“I’ve been monopolizing a lot of your time lately, haven’t I? Well, until this week, anyway.”
“I’ve wanted you to monopolize me,” he said in a low voice, his salacious grin adding heat to his eyes.
I felt my cheeks warm as I took his hand to lead him in. “Are you staying tonight?”
“I thought you’d never ask.”
“Do you have plans tomorrow night?”
“What do you have in mind?” he asked in the same suggestive tone.
“Whatever you want,” I played along.
“Really? Well that could be dangerous,” he breathed mischievously. “What time will you make yourself available to do whatever I want?”
I giggled at his devilish grin. “Eight?”
“Eight is perfect.”
“So what exactly do you have in mind?” I asked coyly.
“Be at my place at eight.
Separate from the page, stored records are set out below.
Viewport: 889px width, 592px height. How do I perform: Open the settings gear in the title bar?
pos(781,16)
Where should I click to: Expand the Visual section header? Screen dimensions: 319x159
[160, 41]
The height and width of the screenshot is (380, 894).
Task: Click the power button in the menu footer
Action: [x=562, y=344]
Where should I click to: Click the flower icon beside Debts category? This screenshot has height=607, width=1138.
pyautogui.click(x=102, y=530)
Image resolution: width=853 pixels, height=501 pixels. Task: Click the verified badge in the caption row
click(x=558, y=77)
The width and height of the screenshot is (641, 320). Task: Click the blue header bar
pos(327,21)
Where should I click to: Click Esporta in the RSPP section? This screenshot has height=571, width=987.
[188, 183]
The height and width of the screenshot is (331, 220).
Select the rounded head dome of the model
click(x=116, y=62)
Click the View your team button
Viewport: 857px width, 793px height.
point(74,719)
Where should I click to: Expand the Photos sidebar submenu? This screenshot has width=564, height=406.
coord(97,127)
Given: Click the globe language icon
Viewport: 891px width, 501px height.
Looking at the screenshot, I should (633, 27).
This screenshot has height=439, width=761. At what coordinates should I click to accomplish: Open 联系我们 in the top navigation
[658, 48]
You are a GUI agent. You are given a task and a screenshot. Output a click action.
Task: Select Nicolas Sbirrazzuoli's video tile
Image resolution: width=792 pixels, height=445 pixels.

The rest of the evening will be a surprise.” He paused, cocking his head. “Anything goes,” he teased, a dangerous glint in his eye.
“Okay. I’m looking forward to it. I think.”
“Not as much as I am, my slave girl,” he chuckled, his brows dancing.
“Slave girl? You’re starting to make me nervous…I don’t want to re-enact Fifty Shades of Grey, if that’s what you’re thinking?”
His laugh didn’t subdue my nerves—there was something devious in it.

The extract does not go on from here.